Having the cost of fire, theft or water damage so high nowadays, it is no wonder householders choose to take control of the risk of damage, by taking out home insurance.
That is the theory. But, sometimes, consumers feel like the partnership with their insurer is unbalanced and that the supplier holds all the cards. Whether it is all the data that a large company can hold on you, suffering for the excesses of risky neighbors or the struggle to make a claim, many customers often feel like the system isn’t working for them.
That isn’t just bad for householders, it is also a ticking timebomb for the multi-billion pound insurance market. But emerging technology now offers the very real prospect of redressing the balance, of re-empowering customers.
Policy comparison services coupled with real-time data streams from policyholders — whose lives may naturally change from policy year to policy year — will need to combine to ensure a customer is automatically switched to the best-value policy.
Risk profile control
Fundamentally, insurance is about pooling risks — everyone pays into the pot, but all of us end up paying for other people’s risk. This is broken. We need to see a price redistribution, and technology will bring it about.
By collecting individualized data about a home’s real activities, its actual security capabilities, and its owners’ lifestyles, insurers will be able to price policies for genuine, personal risk profiles and for the way householders really live their lives.
As insurance has become more commoditized, the customer and insurer have become increasingly detached. Few consumers would say they want to have a close relationship with their insurer. But make no mistake — your insurer is with you at some of the worst times of life. The trouble is, by the time the worst happens, the customer and the insurer are like strangers. And that means, in the emotional aftermath of a fire or burglary, the officialdom of further data collection is jarring.
If technology could provide an insurer with a more steady stream of signals — from in-home sensors and monitors, for example — the added information would expedite the process, allowing the claim handler to better understand the incident and empathize with the policyholder.
Prevention is better than cure
Empathy is one thing, but that same technology would help ensure that theft, fire or water damage never happen.
Monitoring devices that allow either active observation by householders or which send notifications of negative activity to instill a tremendous psychological shift in householders — rather than waiting for an incident to wreak havoc, they help policyholders take more active control. The householder who sees an incident just after it begins can reduce its impact or eliminate it altogether.
These are the kinds of customers insurers want to work with. That added sense of responsibility is a risk reducer, leading to lower premiums.
Comfort after the fact
What are the top two concerns of the householder who suffers a theft? First, the criminal needs to get found and, second, that they may return.
But smart monitoring technology could provide an answer. Recording the time an incident occurred and capturing the moment itself on video are vital evidential clues which police can use in their investigation.
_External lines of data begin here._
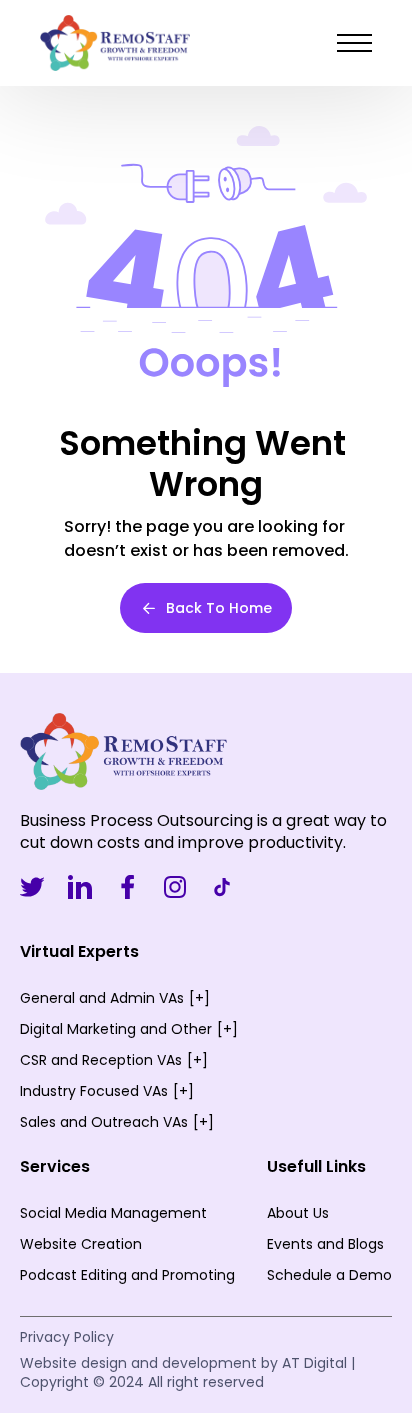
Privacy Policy (67, 1337)
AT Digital (314, 1363)
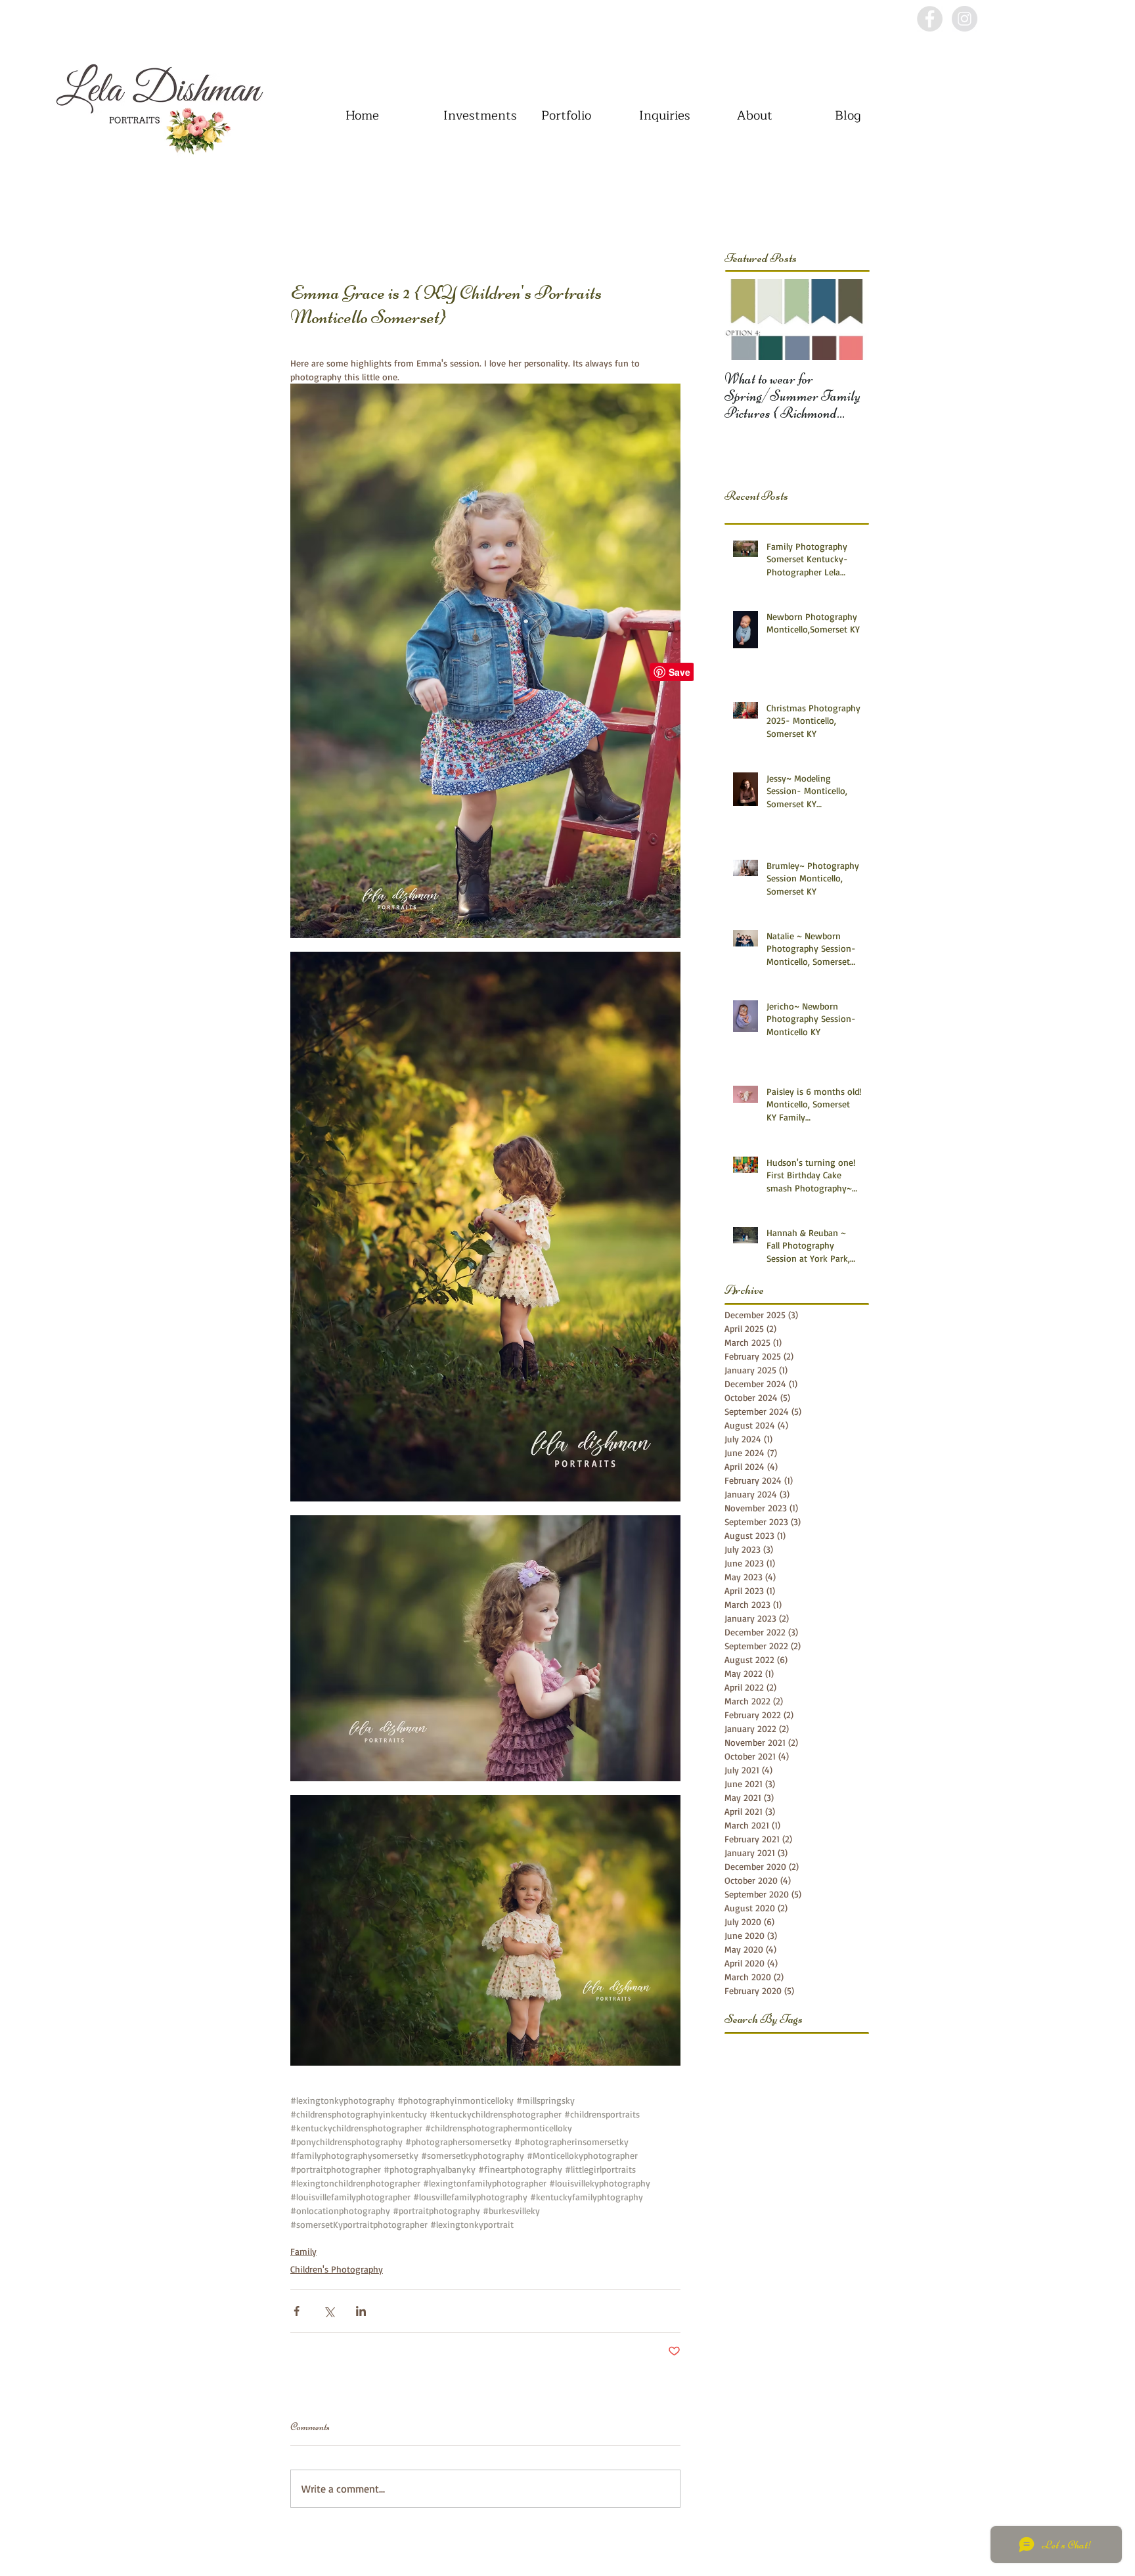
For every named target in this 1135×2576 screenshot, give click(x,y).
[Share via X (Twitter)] (329, 2311)
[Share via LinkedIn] (361, 2311)
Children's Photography (336, 2269)
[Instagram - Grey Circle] (964, 19)
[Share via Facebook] (296, 2311)
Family (303, 2251)
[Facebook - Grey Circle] (930, 19)
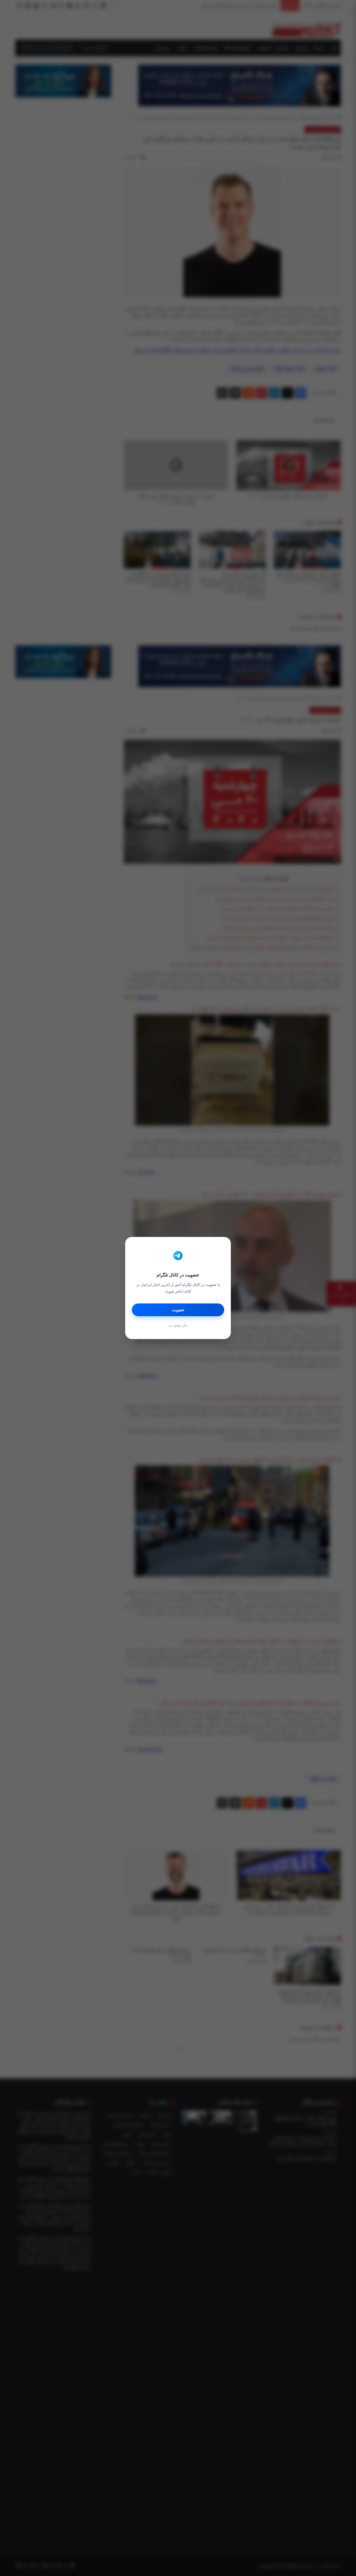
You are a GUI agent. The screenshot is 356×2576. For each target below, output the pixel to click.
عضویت (178, 1310)
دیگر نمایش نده (178, 1325)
A greater sense of connection with their home can reduce the distress caused by these sad events, reassuring householders that the best which can be done is being done.
The future of insurtech
Many pundits would have you believe the next phase of insurance technology rests on “Internet of Things” or “artificial intelligence”. But I don’t believe either is the right depiction for the next five years of disruption.
No consumer excitedly tells her friends about her latest “IoT” device, just as no-one is ever thankful for their “unauthorized entry loud hailer”; it’s simply a burglar alarm. In the next few years, we will find a new and more naturalized lexicon to describe devices like cameras, presence sensors, and microphone-equipped micro gadgets that relies less on the novelty of internet connection and more on their intrinsic benefit.
Similarly, it will not be AI specifically that puts tech at the heart of insurance. Rather, it will be integration.
The next wave will come when insurers’ services are connected into easy-to-use home assistants like Google Home or Amazon Echo when a consumer will be able to ask: “Alexa, am I covered?”, “Google, find me a better deal when my policy expires” or “Hey Aviva, how much am I paying?”
This will normalize and simplify an ongoing relationship between the householder and the provider, helping to put the policyholder back in the driving seat.